In the second half of the twentieth century, childbirth practices in China were increasingly subject to biomedical technologies, due to the expansion of the country’s hospital infrastructure and its family planning bureaucracy. Starting from the 1990s, under the influence of the United Nations’s Millennium Goals, China approached a condition of universal hospital births, but this transition was accompanied by a dramatic increase in cesarean sections. Between 2008 and 2014, the average cesarean rate was as high as 32.9 percent, more than double the rate recommended by the World Health Organization.

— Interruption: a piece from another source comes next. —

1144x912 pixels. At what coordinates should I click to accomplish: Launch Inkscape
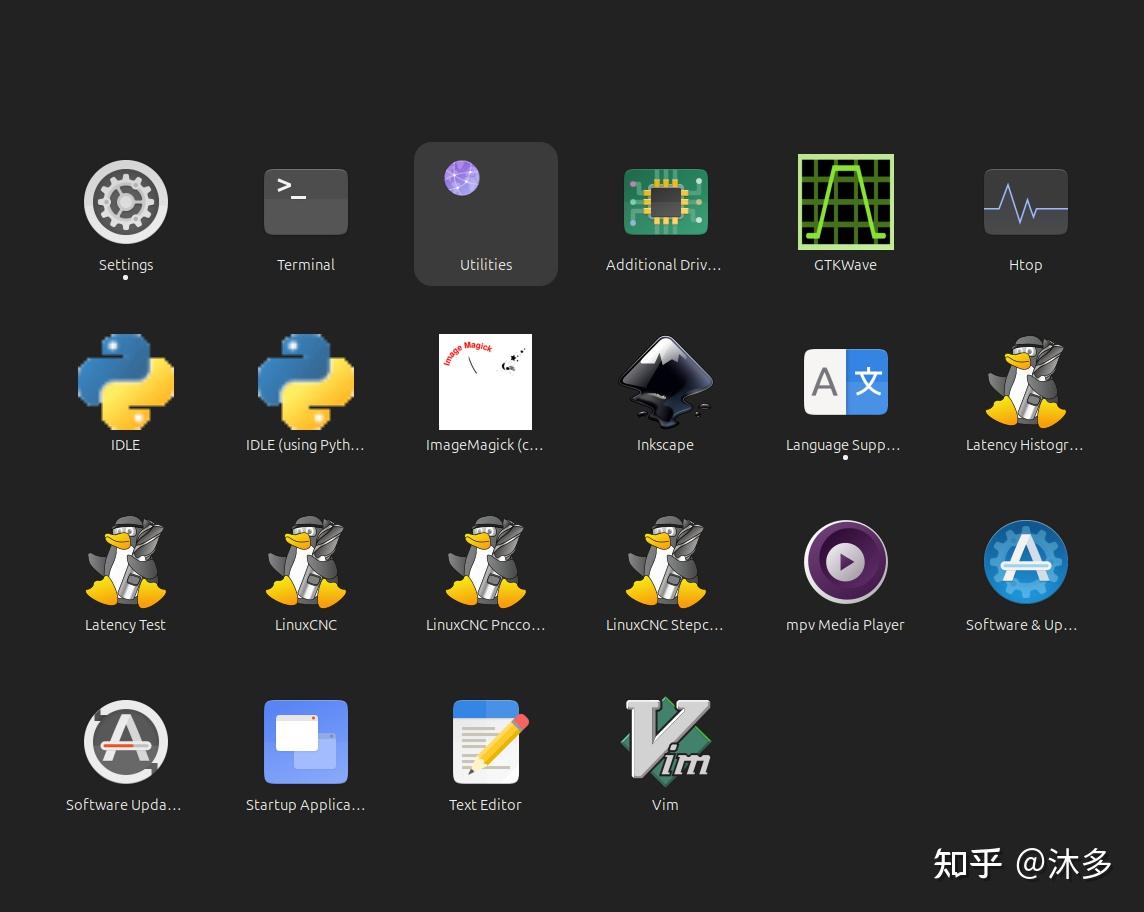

This project is one of the first qualitative research projects in the social sciences to focus on the larger narratives of “master planning” that made this surge in the number of cesarean births possible. Drawing on detailed ethnographic case studies collected in major cities in the Pearl River Delta region and in rural Guangdong province, this project situates women’s changing birthing experiences in the context of larger processes of social and technological transformation. The project focuses on two major questions. First, the project analyzes the late-twentieth-century emergence of a set of technocratic political rationalities aimed at controlling female reproductive life and governing the life of the population. Second, the project explores the moral dimensions of such technocratic rationalities, showing how the spread of new birthing technologies has allowed the construction of new female moral subjectivities, while giving rise to moral frictions within families, between generations, and in society writ large.
This project is being developed in collaboration with J. Zhang (City University) and is part of a larger working group on "Technology, Women, and Reproductive Labor in East Asia, 1800s–2000s” with Jacob Eyferth (Chicago) and Suzanne Gottschang (Smith).